The four basic types of horizontal specialization are related to purpose, process, clientele and geography (Gulick, 1937). In public organizations specialization according to purpose is often the primary principle and produces, for example, ministries or agencies, responsible for sectors such as defence, education, social services, health, etc. It is a principle that is easy to use, understand and recognize and encompasses several other sub-principles of organization. It is broad and flexible, but also rather unspecified as a design principle and may make it harder to deliver integrated services across sectors in ‘wicked issues’. Specialization based on process groups all specialists concerned with a specific sub-process or in one educational field – such as jurists, economists, personnel specialists or those responsible for budgeting or planning – together in the same organizational unit.

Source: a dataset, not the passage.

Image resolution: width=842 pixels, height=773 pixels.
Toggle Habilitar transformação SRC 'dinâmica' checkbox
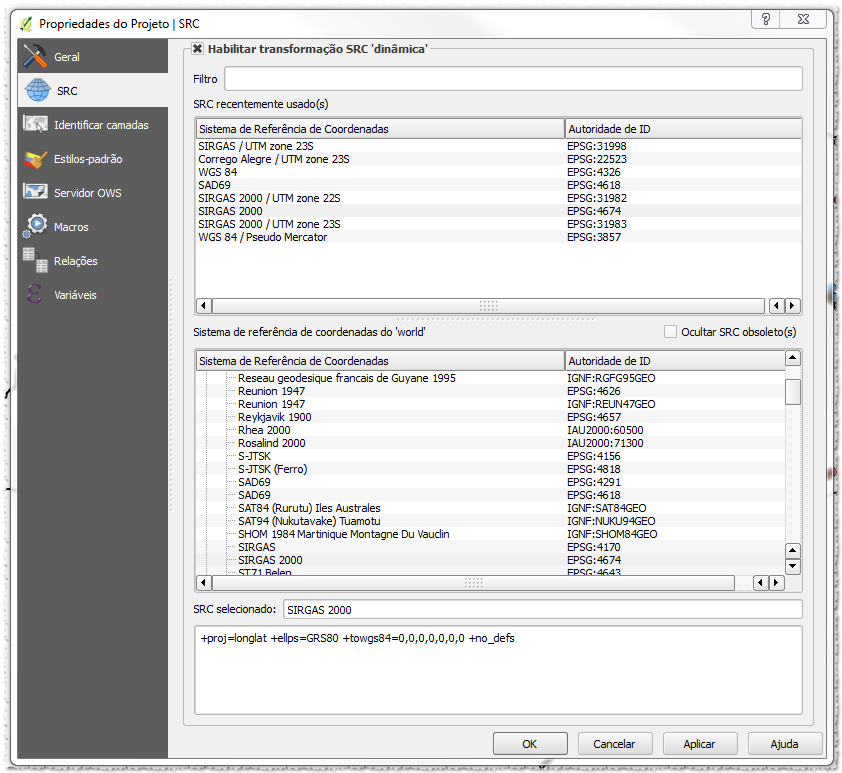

The advantage of such an organizational principle is that it utilizes expert knowledge; the disadvantage is that a more holistic view of cases or regulations is often lacking. Specialization based on clientele, often used in health or social administrations, produces a special organizational focus on certain client groups, giving them special attention and treatment, but implies an organizational bias vis-à-vis other potential groups. Specialization based on geography increases the likelihood of standardization within a geographical area, but at the same time increases the probability of discrepancies between geographical units. Gulick’s principles are illustrated in rather complex and varied combinations in public organizations (Meier, 2010).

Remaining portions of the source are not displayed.